■ **ACTIVITY A**
In the text on grapefruit oil and bergamottin, up to what percentage of bergamottin does cold-pressed lime oil contain?
■ **ACTIVITY B**
Extract the part of the text on grapefruit oil and bergamottin from "You can find" up to and including "and nootkatone etc.).".

■ **PROVIDED PASSAGE**
■ ■ ■ ■
You can find an SCCP opinion on bergamottin at
http://europa.eu.int/comm/health/ph_risk/committees/sccp/documents/out239_en.pdf - which indicates that cold-pressed bergamot oil contains 2.2% of the material (other sources say up to 5%) and cold pressed lime oil contains up to 2.5%.

Reconstituted grapefruit oils currently circulating the small essential oil and aromatherapy supplier markets have even lower likelihood of containing detectable amounts of flavonoids and might not even contain furanocoumarins (if concocted from orange terpenes and nootkatone etc.).

 

The best advice would appear to be that until we have a crystal clear picture on how grapefruit oil constituents, or their metabolised or biotransfomative processes might produce substances which cause individual drug reactions, then its best to avoid imbibing grapefruit products altogether if taking contra-indicated medications. Inhalation and skin absorption of grapefruit oil via massage would appear to constitute a lower risk, but since alternatives to grapefruit oil readily exist it might be eminently sensible to avoid AT treatments with these items for those on contra-indicated drug treatments for the meanwhile.
■ ■ ■ ■
[Recorded data]
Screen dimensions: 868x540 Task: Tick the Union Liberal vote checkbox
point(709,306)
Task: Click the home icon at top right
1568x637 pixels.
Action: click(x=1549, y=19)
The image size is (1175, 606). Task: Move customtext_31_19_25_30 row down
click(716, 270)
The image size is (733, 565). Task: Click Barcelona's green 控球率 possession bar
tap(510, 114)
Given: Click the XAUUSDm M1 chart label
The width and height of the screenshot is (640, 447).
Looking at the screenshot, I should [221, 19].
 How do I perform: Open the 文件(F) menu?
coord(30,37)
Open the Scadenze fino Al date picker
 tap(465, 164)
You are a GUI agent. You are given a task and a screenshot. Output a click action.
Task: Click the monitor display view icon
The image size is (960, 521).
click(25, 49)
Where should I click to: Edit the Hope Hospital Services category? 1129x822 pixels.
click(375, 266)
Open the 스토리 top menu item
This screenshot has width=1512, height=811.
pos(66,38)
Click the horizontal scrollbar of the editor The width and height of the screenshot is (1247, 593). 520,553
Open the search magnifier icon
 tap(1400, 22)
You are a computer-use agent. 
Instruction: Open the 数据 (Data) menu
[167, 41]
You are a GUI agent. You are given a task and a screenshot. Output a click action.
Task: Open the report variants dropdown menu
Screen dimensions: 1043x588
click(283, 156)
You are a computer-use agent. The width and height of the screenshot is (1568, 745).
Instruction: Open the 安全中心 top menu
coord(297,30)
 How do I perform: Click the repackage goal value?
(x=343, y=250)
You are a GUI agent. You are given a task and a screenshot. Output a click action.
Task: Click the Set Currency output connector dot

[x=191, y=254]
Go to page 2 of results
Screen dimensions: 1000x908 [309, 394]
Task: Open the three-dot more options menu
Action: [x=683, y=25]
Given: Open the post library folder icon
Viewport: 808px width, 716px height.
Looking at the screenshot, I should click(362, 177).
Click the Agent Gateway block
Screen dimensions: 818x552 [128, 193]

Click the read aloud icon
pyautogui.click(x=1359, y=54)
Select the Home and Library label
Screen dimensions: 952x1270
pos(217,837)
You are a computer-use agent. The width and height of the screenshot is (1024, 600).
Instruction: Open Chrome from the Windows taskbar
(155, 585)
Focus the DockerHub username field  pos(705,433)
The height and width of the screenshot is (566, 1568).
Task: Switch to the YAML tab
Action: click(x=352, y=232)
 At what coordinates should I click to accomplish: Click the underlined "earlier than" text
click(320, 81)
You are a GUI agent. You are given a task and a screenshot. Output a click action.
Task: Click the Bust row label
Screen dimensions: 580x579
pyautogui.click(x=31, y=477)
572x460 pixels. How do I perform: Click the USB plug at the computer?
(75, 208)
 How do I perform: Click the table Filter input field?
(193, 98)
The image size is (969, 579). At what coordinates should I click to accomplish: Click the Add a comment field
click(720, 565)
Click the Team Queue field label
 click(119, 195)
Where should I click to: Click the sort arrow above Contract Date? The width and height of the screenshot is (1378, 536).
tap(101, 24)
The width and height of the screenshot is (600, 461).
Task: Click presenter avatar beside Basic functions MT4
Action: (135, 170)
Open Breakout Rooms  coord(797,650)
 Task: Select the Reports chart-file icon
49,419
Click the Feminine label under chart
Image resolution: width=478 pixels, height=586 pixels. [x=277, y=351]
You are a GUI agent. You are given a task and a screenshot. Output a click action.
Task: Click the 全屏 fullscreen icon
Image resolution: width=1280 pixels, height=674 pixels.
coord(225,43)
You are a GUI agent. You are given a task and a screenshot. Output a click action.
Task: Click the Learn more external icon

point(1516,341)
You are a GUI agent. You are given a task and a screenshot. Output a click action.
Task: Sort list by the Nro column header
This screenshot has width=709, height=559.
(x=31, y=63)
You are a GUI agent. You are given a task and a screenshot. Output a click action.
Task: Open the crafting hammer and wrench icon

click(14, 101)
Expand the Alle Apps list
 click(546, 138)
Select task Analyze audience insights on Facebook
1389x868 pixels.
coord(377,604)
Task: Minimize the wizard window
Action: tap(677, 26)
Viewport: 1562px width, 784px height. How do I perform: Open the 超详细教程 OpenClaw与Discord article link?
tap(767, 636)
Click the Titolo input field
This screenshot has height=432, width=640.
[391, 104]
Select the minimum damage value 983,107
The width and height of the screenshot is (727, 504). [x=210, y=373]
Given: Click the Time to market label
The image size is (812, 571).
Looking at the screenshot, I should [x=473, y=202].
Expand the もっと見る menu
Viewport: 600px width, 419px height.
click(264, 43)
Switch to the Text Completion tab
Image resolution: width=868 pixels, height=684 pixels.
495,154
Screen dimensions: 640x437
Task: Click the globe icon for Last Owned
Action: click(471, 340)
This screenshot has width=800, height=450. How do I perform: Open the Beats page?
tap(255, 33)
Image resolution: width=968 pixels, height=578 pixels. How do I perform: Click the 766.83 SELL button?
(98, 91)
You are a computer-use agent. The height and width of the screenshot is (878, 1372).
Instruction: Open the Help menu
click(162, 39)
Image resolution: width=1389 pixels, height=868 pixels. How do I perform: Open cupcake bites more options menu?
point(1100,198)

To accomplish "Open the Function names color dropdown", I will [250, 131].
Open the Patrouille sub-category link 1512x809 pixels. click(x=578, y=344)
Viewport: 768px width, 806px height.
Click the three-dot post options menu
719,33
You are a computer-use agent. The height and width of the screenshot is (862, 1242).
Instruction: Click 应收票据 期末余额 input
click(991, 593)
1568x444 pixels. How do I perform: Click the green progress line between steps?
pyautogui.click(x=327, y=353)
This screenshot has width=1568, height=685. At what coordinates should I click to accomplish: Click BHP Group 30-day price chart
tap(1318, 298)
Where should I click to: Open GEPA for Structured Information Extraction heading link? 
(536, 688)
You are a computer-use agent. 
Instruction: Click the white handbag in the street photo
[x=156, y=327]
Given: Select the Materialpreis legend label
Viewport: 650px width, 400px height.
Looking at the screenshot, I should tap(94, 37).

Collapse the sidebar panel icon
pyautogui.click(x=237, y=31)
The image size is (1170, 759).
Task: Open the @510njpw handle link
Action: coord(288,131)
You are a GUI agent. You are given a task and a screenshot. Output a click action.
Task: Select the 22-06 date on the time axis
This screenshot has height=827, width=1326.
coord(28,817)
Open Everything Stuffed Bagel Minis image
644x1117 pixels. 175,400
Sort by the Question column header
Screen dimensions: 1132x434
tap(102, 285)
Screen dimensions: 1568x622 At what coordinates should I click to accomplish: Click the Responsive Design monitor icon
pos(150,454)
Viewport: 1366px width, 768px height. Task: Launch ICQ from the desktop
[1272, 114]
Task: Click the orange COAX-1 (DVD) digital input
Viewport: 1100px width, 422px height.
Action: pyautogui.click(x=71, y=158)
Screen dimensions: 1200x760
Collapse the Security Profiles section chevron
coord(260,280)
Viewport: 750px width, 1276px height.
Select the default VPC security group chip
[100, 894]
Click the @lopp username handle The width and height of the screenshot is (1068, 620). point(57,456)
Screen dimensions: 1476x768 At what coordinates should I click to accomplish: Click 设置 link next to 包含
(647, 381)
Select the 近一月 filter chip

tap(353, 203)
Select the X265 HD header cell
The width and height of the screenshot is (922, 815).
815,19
■ ■ ■ ■
■ **TASK RESPONSE A**
Up to 2.5%.

■ **TASK RESPONSE B**
You can find an SCCP opinion on bergamottin at
http://europa.eu.int/comm/health/ph_risk/committees/sccp/documents/out239_en.pdf - which indicates that cold-pressed bergamot oil contains 2.2% of the material (other sources say up to 5%) and cold pressed lime oil contains up to 2.5%.

Reconstituted grapefruit oils currently circulating the small essential oil and aromatherapy supplier markets have even lower likelihood of containing detectable amounts of flavonoids and might not even contain furanocoumarins (if concocted from orange terpenes and nootkatone etc.).